Il dottor Cornacchia: “Mi è stato imposto di ‘uscire’ dal carcere alle 18 anche in prossimità e durante colloqui con soggetti a grave rischio suicidario”

Bufera nel carcere San Giorgio di Lucca, dove dopo 30 anni di servizio lo psicologo Vito Michele Cornacchia ha dato le dimissioni. 

Una lettera infuocata, con il quale il professionista fortemarmino, 67enne, anche professore universitario a contratto nell’Ateneo pisano, ha elencato una serie di vicende che lo hanno fatto decidere a lasciare, con dispiacere, l’incarico.

Vito Michele Cornacchia

Mi sono sentito umiliato come persona, non potevo più lavorare. E allora ho detto basta”, ha spiegato alla nostra redazione, precisando anche l’ultimo episodio: “Mi è stato impedito di parlare con un detenuto ad alto rischio di suicidio”. 
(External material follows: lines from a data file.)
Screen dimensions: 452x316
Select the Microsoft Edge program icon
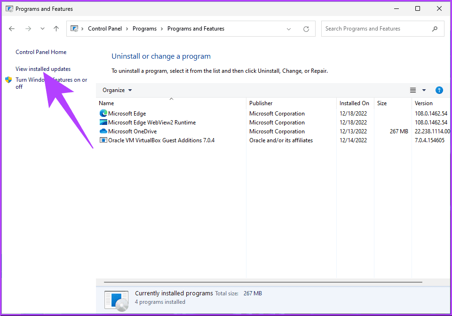click(x=103, y=113)
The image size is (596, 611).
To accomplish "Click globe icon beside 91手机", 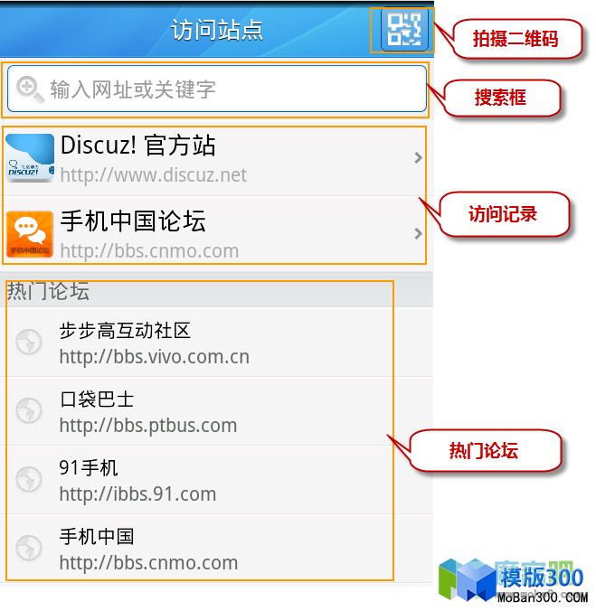I will pos(29,479).
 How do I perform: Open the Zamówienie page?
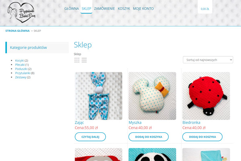pos(104,8)
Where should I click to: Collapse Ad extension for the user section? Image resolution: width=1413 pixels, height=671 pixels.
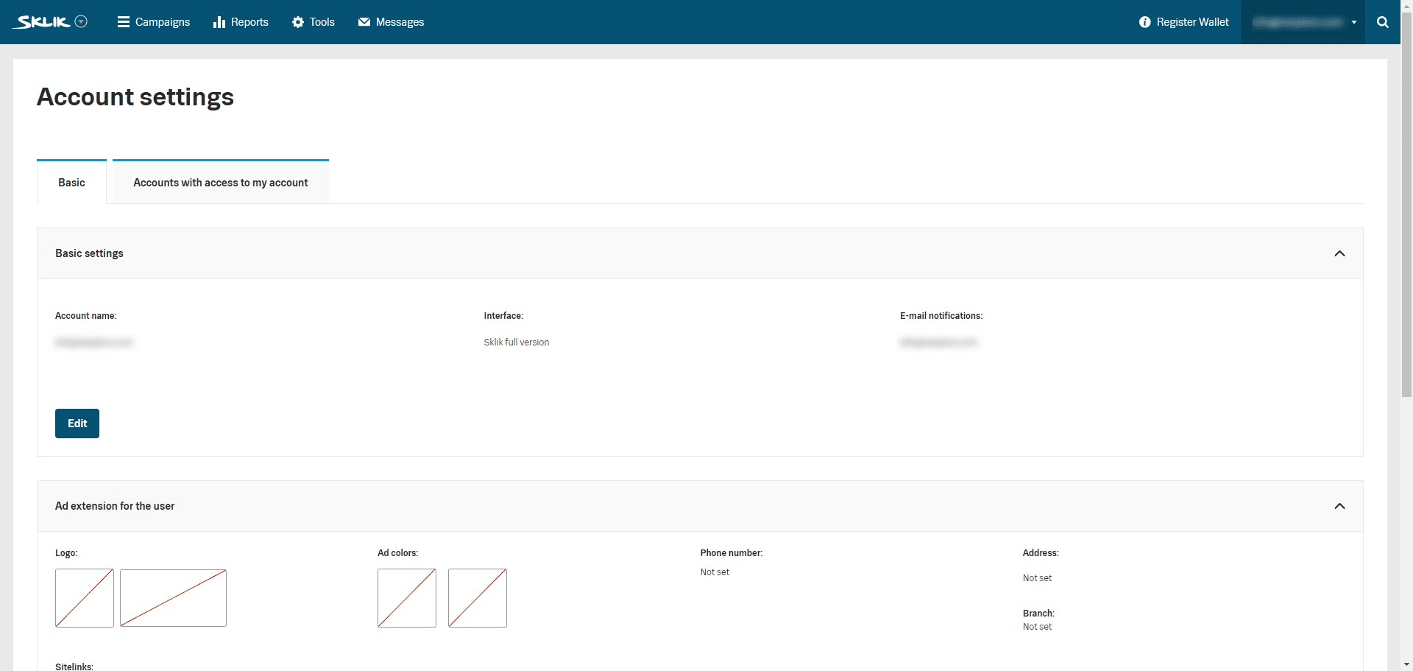[1339, 506]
“Da tempo riflettevo sulla mia posizione, sentita sempre più precaria e poco valorizzata, ormai frantumata e calpestata senza alcuna difesa – prosegue -. L’assurda imposizione di non poter svolgere colloqui in un setting terapeutico adeguato mi ha profondamente amareggiato, ledendo non solo la mia professionalità ma anche il diritto dei detenuti a un trattamento dignitoso”.
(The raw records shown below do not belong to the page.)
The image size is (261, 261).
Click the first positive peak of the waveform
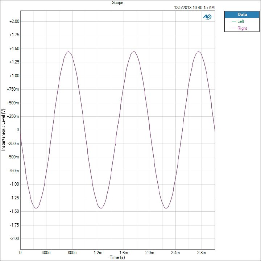point(69,51)
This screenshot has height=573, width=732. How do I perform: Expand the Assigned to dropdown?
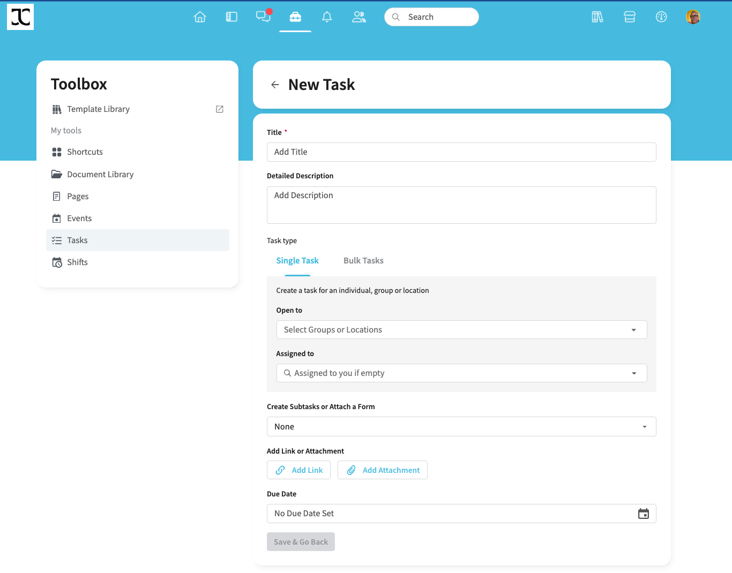click(461, 373)
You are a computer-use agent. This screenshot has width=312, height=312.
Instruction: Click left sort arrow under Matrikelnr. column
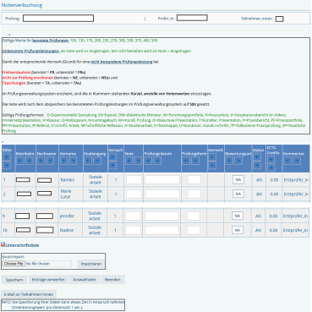coord(20,161)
“Lo scorso marzo – scrive nella missiva inviata al Provveditore Amministrazione Penitenziaria Toscana –  quando accedevo alla Casa Circondariale di Lucca per svolgere l’attività di cui all’incarico, venivo a conoscenza, per il tramite degli agenti di polizia penitenziaria, che non potevo più usufruire della stanza/ufficio colloqui in quanto era stato disposto il ricollocamento dello spazio in favore dell’ufficio matricola per registrare i nuovi giunti.Documenti o altro materiale (schede detenuti, relazioni, test ecc.) dell’ufficio da me presieduto è stato movimentato, in mia assenza, per essere depositato in contenitori. Da quel momento posso avvalermi di scrivanie e computer “in appoggio” presso altri uffici del Presidio Sanitario, chiedendo di volta in volta il benestare dei colleghi, non avendo più a disposizione uno spazio consono per l’espletamento delle mie funzioni.
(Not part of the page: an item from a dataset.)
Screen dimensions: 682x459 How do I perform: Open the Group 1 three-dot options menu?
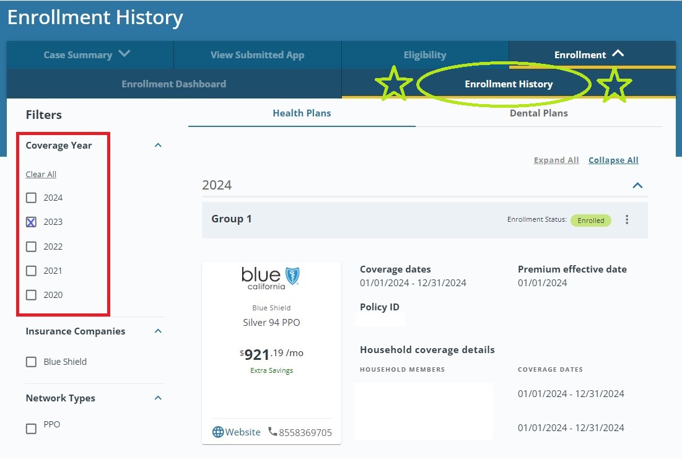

Il tutto, spiega lo psicologo, “senza informare preventivamente il sottoscritto” e chiedendo se “dopo tre decadi di lavoro nel carcere sia da ritenersi fondata nella liceità questa condotta di decidere, inaudita altera parte e d’emblèe, di sottrarre uno spazio di lavoro.Considerando l’attuale allarme relativo ai suicidi e alle richieste pressanti di molti esperti del settore di incrementare il sostegno psicologico, è possibile svolgere tale funzione essendo “accampato”  provvisoriamente, senza la possibilità di effettuare colloqui in ambienti e spazi adeguati al delicato ruolo professionale”?

Da diversi mesi, poi, aggiunge Cornacchia, “mi è stato imposto di ‘uscire’ dal carcere alle 18 anche in prossimità e durante colloqui con soggetti a grave rischio suicidario, con il divieto di chiamare i detenuti anche presso il Presidio Sanitario. Questo è, a mio avviso, un gravissimo errore e il motivo consta nel fatto che è proprio al termine delle attività, e quindi verso sera, che si può avere un dialogo aperto con i detenuti, che si può realizzare il trattamento di cui l’operato dello psicologo è una parte attiva ed irrinunciabile. Circostanza ben nota a chi opera nel settore e pur anche alle direzioni avvicendatesi negli anni a Lucca, tanto che mai è stato posto un vincolo di questo tenore. Forse alle 18 si esaurisce il rischio del suicidio?. Nonostante il senso di umiliazione provato per le circostanze subite, continuo e persevero nella mia attività speranzoso che ci sia sempre, da tutte le parti, voglia di dare un senso vero alla rieducazione e alla prevenzione dal rischio suicidario. Ho sempre creduto, come sono certo ci abbiano creduto molti direttori, operatori, agenti e volontari nei tanti anni di servizio non solo a Lucca ma a Massa, Prato, Gorgona, Pisa, Livorno, Pistoia, Grosseto, San Gimignano e Volterra”.

“Le continue umiliazioni, come l’essere “cacciato” dall’ufficio alle 18 come un cane bastonato, un ladro, hanno inciso profondamente sulla mia dignità e sulla mia motivazione – conclude
Pur essendo un dipendente Asl e parte della sanità penitenziaria, a seconda del capoposto in servizio, arrivava puntualmente un agente a “cacciarmi” indicando con il dito l’orologio. Ogni volta la ferita si riapriva e il dolore avanzava”. 

Di qui l’addio, ma in attesa di risposte.